Saved entries

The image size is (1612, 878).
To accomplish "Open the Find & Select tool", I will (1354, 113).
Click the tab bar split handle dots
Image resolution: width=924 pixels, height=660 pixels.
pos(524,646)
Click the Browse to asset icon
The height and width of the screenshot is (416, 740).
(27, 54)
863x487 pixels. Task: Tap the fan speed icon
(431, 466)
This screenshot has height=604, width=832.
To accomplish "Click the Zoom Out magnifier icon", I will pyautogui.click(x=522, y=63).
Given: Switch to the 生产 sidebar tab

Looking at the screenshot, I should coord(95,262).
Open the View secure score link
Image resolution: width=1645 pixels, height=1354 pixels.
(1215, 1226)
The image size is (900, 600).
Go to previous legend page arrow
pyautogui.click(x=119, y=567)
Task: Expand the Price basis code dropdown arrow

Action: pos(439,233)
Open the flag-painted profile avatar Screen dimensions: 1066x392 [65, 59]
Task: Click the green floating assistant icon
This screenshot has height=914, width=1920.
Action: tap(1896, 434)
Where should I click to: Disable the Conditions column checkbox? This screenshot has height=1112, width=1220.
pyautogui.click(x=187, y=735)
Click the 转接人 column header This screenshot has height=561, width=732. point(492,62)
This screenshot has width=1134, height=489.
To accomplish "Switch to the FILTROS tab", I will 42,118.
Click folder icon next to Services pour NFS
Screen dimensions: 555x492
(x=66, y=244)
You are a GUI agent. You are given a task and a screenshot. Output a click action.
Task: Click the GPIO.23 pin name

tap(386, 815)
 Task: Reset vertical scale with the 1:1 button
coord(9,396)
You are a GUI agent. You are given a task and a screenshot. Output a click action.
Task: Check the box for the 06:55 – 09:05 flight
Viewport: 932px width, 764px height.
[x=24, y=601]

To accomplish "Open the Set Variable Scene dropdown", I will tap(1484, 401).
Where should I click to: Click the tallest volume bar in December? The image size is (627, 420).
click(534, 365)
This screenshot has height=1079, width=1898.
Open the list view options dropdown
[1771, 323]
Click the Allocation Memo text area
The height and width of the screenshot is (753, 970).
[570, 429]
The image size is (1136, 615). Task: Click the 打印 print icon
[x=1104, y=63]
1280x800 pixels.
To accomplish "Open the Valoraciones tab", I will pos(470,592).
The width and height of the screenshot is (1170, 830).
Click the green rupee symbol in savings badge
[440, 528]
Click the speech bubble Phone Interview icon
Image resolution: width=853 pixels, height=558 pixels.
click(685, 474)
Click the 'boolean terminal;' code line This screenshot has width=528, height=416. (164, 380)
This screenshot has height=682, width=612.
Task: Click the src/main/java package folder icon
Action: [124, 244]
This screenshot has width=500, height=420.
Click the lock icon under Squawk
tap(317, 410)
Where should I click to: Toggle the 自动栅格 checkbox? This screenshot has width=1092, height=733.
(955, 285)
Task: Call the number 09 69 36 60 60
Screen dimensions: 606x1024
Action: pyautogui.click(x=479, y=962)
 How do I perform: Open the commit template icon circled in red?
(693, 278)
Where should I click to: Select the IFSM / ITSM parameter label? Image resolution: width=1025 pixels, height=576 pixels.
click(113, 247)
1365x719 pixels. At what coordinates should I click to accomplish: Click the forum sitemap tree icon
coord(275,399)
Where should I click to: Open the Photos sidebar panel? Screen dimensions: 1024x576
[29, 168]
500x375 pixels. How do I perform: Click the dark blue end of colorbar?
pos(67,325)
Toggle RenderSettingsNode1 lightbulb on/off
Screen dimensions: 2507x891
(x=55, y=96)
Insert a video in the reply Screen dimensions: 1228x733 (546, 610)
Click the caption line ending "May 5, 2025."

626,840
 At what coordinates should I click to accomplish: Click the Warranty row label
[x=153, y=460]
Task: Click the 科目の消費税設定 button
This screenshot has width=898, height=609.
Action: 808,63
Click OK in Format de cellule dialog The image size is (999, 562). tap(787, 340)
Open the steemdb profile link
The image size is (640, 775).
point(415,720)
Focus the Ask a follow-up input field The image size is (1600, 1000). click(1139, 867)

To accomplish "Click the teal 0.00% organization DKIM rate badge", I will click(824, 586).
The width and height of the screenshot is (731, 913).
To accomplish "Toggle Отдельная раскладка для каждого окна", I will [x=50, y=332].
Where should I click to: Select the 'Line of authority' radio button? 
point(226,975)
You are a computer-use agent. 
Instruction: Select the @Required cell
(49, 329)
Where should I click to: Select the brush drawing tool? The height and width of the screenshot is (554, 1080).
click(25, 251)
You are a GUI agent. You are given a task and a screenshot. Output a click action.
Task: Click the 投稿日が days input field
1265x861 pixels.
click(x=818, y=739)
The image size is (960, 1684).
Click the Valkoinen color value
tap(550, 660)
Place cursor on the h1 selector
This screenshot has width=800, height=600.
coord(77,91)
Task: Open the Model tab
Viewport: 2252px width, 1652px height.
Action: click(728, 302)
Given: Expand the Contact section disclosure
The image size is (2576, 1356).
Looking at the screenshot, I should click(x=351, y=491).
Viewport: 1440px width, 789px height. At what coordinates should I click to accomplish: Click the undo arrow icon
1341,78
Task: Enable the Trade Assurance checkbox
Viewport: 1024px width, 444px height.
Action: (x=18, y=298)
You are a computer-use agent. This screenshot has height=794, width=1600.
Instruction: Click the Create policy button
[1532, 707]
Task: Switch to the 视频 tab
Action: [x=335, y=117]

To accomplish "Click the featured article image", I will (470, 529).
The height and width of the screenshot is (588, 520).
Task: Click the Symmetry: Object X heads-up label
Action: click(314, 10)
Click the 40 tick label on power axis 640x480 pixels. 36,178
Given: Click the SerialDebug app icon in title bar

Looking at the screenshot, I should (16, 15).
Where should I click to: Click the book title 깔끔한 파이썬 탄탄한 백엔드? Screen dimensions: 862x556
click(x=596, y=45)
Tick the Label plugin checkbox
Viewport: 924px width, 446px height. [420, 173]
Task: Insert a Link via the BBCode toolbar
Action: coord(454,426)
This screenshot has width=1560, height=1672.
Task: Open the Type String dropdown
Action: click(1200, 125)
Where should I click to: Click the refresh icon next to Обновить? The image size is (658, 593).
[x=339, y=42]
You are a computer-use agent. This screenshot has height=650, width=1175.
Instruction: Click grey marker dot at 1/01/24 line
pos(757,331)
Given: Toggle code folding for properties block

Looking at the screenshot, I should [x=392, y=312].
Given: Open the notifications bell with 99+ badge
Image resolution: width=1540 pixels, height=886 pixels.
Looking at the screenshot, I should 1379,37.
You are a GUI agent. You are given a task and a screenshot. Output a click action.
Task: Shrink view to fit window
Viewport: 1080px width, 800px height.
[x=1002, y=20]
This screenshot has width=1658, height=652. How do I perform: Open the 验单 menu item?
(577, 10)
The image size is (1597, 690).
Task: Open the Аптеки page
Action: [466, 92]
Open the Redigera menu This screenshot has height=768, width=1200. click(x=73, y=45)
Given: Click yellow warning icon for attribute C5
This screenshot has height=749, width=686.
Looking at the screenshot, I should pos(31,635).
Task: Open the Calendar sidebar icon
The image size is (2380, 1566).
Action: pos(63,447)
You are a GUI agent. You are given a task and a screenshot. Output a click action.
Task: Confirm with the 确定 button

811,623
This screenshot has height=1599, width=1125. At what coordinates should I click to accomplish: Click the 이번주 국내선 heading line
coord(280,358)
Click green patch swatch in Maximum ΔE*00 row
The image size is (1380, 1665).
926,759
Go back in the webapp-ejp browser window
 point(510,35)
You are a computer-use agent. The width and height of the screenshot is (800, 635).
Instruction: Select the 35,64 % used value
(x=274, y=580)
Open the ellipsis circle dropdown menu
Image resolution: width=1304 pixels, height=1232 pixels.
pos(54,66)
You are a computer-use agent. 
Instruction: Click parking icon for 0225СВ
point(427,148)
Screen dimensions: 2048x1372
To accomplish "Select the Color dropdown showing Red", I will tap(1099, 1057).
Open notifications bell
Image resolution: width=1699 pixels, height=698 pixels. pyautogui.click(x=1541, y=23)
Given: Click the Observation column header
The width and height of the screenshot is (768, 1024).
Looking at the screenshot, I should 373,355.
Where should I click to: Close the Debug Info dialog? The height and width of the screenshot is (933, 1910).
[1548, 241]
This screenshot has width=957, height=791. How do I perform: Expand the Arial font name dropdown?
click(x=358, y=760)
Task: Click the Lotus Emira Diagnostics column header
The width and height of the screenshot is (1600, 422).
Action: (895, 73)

→ Goal of the exercise: Print from the line containing "This screenshot has width=1658, height=652." to the last line above, exactly as written.

→ Reply to the task:
This screenshot has width=1658, height=652. How do I perform: Open the 验单 menu item?
(577, 10)
The image size is (1597, 690).
Task: Open the Аптеки page
Action: [466, 92]
Open the Redigera menu This screenshot has height=768, width=1200. click(x=73, y=45)
Given: Click yellow warning icon for attribute C5
This screenshot has height=749, width=686.
Looking at the screenshot, I should pos(31,635).
Task: Open the Calendar sidebar icon
The image size is (2380, 1566).
Action: pos(63,447)
You are a GUI agent. You are given a task and a screenshot. Output a click action.
Task: Confirm with the 确定 button

811,623
This screenshot has height=1599, width=1125. At what coordinates should I click to accomplish: Click the 이번주 국내선 heading line
coord(280,358)
Click green patch swatch in Maximum ΔE*00 row
The image size is (1380, 1665).
926,759
Go back in the webapp-ejp browser window
 point(510,35)
You are a computer-use agent. The width and height of the screenshot is (800, 635).
Instruction: Select the 35,64 % used value
(x=274, y=580)
Open the ellipsis circle dropdown menu
Image resolution: width=1304 pixels, height=1232 pixels.
pos(54,66)
You are a computer-use agent. 
Instruction: Click parking icon for 0225СВ
point(427,148)
Screen dimensions: 2048x1372
To accomplish "Select the Color dropdown showing Red", I will tap(1099, 1057).
Open notifications bell
Image resolution: width=1699 pixels, height=698 pixels. pyautogui.click(x=1541, y=23)
Given: Click the Observation column header
The width and height of the screenshot is (768, 1024).
Looking at the screenshot, I should 373,355.
Where should I click to: Close the Debug Info dialog? The height and width of the screenshot is (933, 1910).
[1548, 241]
This screenshot has width=957, height=791. How do I perform: Expand the Arial font name dropdown?
click(x=358, y=760)
Task: Click the Lotus Emira Diagnostics column header
The width and height of the screenshot is (1600, 422).
Action: (895, 73)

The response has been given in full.